# Excerpted text:

I crossed the Circle to take in the west end of Oak View, just a few yards to it’s end at Santa Fe. Santa Fe is actually a fairly long street and a major route, but the Kensington part is quite short. Still, to get the full Kensington part I had to turn right and walk another several feet until it meets Colusa, turn around, and retrace until it disappears into Berkeley. There is no marker as to where Berkeley starts so I kept walking well into Berkeley and turned left onto Thousand Oaks. A short block later I made another left onto Curtis St. which a block or so later reentered Kensington, where it became the remaining piece of Berkeley Park Blvd.


Again I left the Circle, this time taking the last piece of Colusa before it left Kensington for Berkeley. This time the spot was marked by a large, official sign. YAY! I only had to backtrack a few feet before turning right on Ocean View Ave. I walked its length to Berkeley Park Blvd. As I crossed both Oakview and yet another segment to Coventry, I was trying to figure out the topology of the roads and the most efficient way to cover them on this or future trips. I rolled the dice and started uphill on Berkeley Park then right on Lexington Rd., which I followed to its dead end.

The Blue House. Note all the blue and white markings going up about as high as one can reach, and cover not just the house, but the mailbox, sidewalk, and even the car! Below is a closeup of the motif. 

Returning to Berkeley Park I considered turning right to finish it off but decided against it and retraced it going downhill to Coventry where I turned left to pick up the next segment of it. I soon came to Eldridge Ct. and, after laughing at their overblown security measures, walked its length, retracing its short length. Across from its intersection with Coventry, I missed something, Marchant Path. Instead, I turned right and continued up Coventry. The map I was using showed neither the path nor all the street names. I soon came to where the map showed two short unnamed dead ends, but I only saw one, Kenilworth Ct. I walked its length, figuring I’d find the other soon.

# Data under study:
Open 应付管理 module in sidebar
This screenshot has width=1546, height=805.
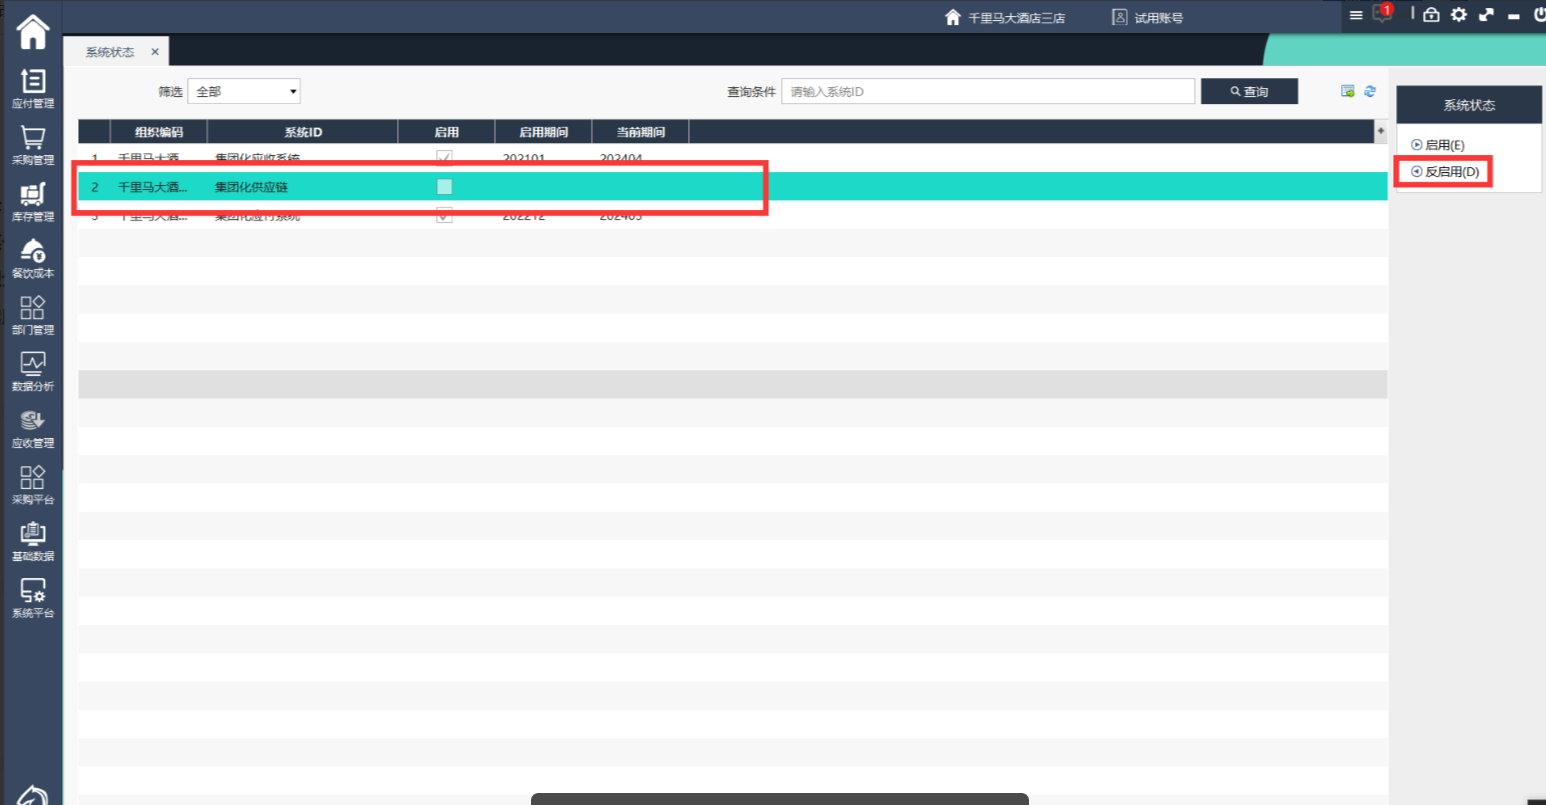(x=33, y=88)
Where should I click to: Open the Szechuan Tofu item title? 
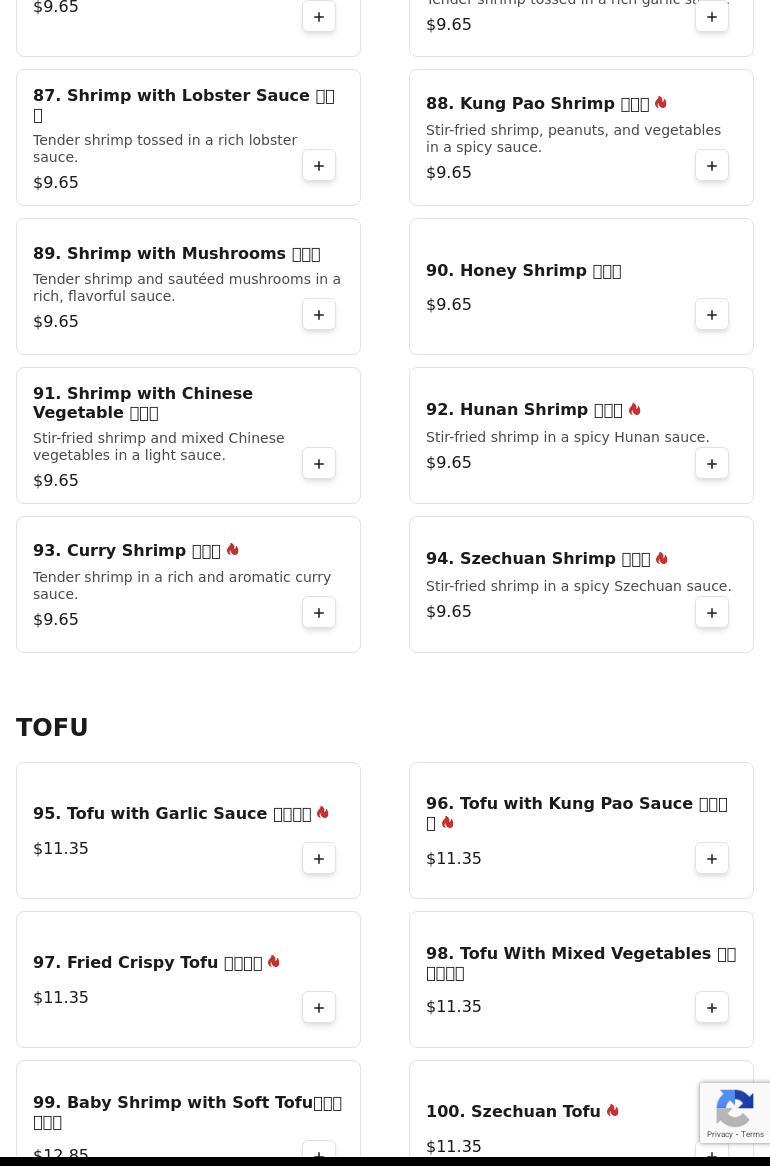pyautogui.click(x=513, y=1111)
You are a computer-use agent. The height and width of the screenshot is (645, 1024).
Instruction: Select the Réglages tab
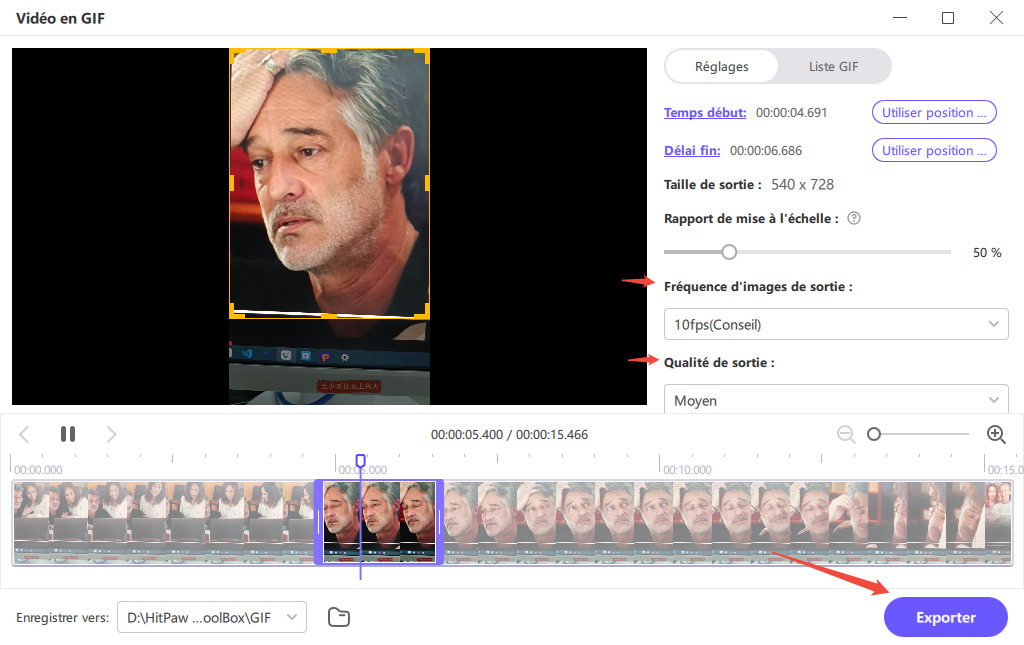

# Activity:
Rewrite the Kensington walk text from "Again I left" to "of the motif.", substituting "fence" for "mailbox".

# Exercise solution:
Again I left the Circle, this time taking the last piece of Colusa before it left Kensington for Berkeley. This time the spot was marked by a large, official sign. YAY! I only had to backtrack a few feet before turning right on Ocean View Ave. I walked its length to Berkeley Park Blvd. As I crossed both Oakview and yet another segment to Coventry, I was trying to figure out the topology of the roads and the most efficient way to cover them on this or future trips. I rolled the dice and started uphill on Berkeley Park then right on Lexington Rd., which I followed to its dead end.

The Blue House. Note all the blue and white markings going up about as high as one can reach, and cover not just the house, but the fence, sidewalk, and even the car! Below is a closeup of the motif.